# [Excerpt to read]
— Start —
Thursday, February 24, 2005

The "S" word

I have two grandmothers. Both of them were born in the 20's, married young, had families, lived streets away from one another on the south side of East St. Louis and both had their husbands die within days of one another when I was only three years. Neither woman has remarried and continues to live the single life to this day. My grandma Doll only has my brother and I has her two grandchildren. My grandma Evelyn has over 20 grandchildren and the great grandchildren have been coming, sometimes two or three at a time. And although their lives parallel in many respects, the differ in one important aspect- the "s" word.

For one grandmother, Grandma Doll, the "s" word is "single." She's said to me often and early for me to live out my single days as it they were the last single days I'm going to have. She'd say, "Trust me Caryn. Once you marry, that is the end of you. It stops being about you and becomes about your husband. So please, go out and do all of the silly things you want to do. Travel the world, build a house, move a few times. And when you are good and ready, then marry." Man how I love my grandma!
— End —
# [Exercise 1]
Copy the part of the post that opens with the words containing "For one grandmother, Grandma" and closes with "love my grandma!".
The post and the listing come from separate, unrelated sources.

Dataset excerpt
— Start —
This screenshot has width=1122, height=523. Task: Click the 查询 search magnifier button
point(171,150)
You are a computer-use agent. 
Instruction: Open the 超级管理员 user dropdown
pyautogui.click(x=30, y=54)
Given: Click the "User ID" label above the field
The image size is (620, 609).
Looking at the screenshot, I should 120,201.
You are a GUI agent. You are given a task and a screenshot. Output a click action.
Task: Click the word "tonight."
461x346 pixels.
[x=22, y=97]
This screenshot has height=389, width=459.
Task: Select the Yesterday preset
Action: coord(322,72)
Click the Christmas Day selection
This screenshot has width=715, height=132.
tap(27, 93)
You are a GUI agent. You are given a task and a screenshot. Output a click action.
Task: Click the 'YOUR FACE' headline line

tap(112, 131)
— End —
# [Exercise 2]
Arrange the part of the listing that opens with the line containing "Given: Click the" and closes with the listing's last line as a Markdown table with the columns Row and Line. Leave out blank lines.

# [Final answer 1]
For one grandmother, Grandma Doll, the "s" word is "single." She's said to me often and early for me to live out my single days as it they were the last single days I'm going to have. She'd say, "Trust me Caryn. Once you marry, that is the end of you. It stops being about you and becomes about your husband. So please, go out and do all of the silly things you want to do. Travel the world, build a house, move a few times. And when you are good and ready, then marry." Man how I love my grandma!

# [Final answer 2]
| Row | Line |
|---|---|
| 1 | Given: Click the "User ID" label above the field |
| 2 | The image size is (620, 609). |
| 3 | Looking at the screenshot, I should 120,201. |
| 4 | You are a GUI agent. You are given a task and a screenshot. Output a click action. |
| 5 | Task: Click the word "tonight." |
| 6 | 461x346 pixels. |
| 7 | [x=22, y=97] |
| 8 | This screenshot has height=389, width=459. |
| 9 | Task: Select the Yesterday preset |
| 10 | Action: coord(322,72) |
| 11 | Click the Christmas Day selection |
| 12 | This screenshot has width=715, height=132. |
| 13 | tap(27, 93) |
| 14 | You are a GUI agent. You are given a task and a screenshot. Output a click action. |
| 15 | Task: Click the 'YOUR FACE' headline line |
| 16 | tap(112, 131) |